------ SUPPLIED MATERIAL
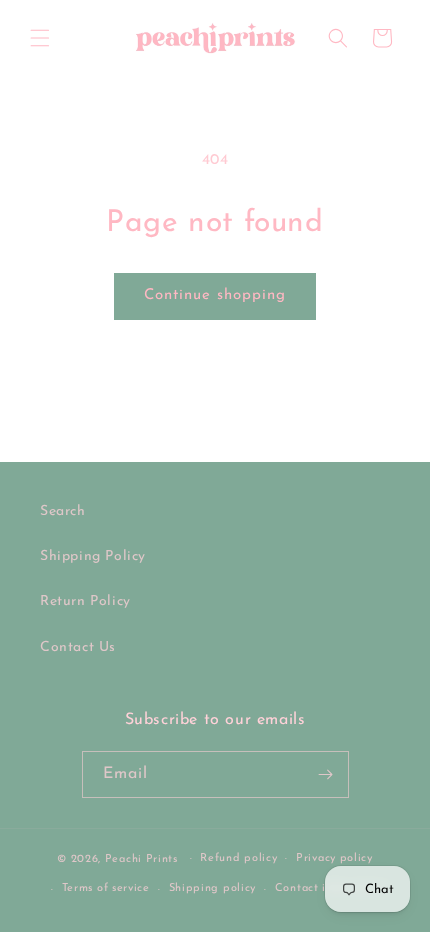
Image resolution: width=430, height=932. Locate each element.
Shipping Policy (93, 556)
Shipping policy (213, 888)
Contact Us (78, 647)
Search (63, 511)
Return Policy (85, 601)
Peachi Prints (141, 858)
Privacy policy (334, 858)
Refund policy (238, 858)
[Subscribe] (326, 774)
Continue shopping (215, 295)
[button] (40, 38)
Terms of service (106, 888)
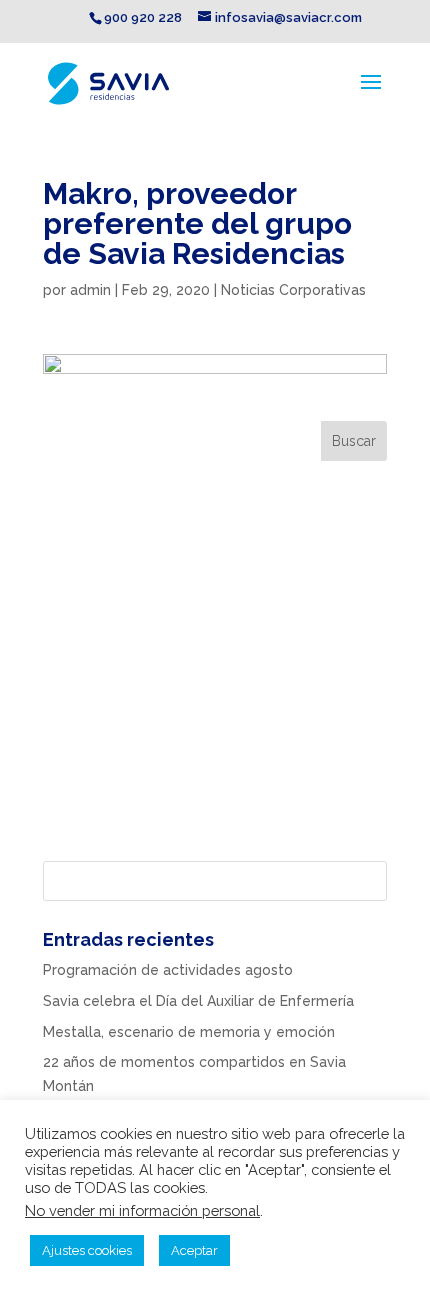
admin (90, 290)
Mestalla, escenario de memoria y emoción (189, 1032)
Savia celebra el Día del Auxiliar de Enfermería (198, 1001)
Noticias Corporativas (293, 290)
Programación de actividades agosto (168, 970)
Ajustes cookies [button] (87, 1250)
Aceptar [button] (194, 1250)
------------
EXERCISE INSTRUCTIONS:
Without the pictures, write out every line above exactly as it appears.

TASK RESPONSE:
Image resolution: width=430, height=932. Locate each element.
Shipping Policy (93, 556)
Shipping policy (213, 888)
Contact Us (78, 647)
Search (63, 511)
Return Policy (85, 601)
Peachi Prints (141, 858)
Privacy policy (334, 858)
Refund policy (238, 858)
[Subscribe] (326, 774)
Continue shopping (215, 295)
[button] (40, 38)
Terms of service (106, 888)
admin (90, 290)
Mestalla, escenario de memoria y emoción (189, 1032)
Savia celebra el Día del Auxiliar de Enfermería (198, 1001)
Noticias Corporativas (293, 290)
Programación de actividades agosto (168, 970)
Ajustes cookies [button] (87, 1250)
Aceptar [button] (194, 1250)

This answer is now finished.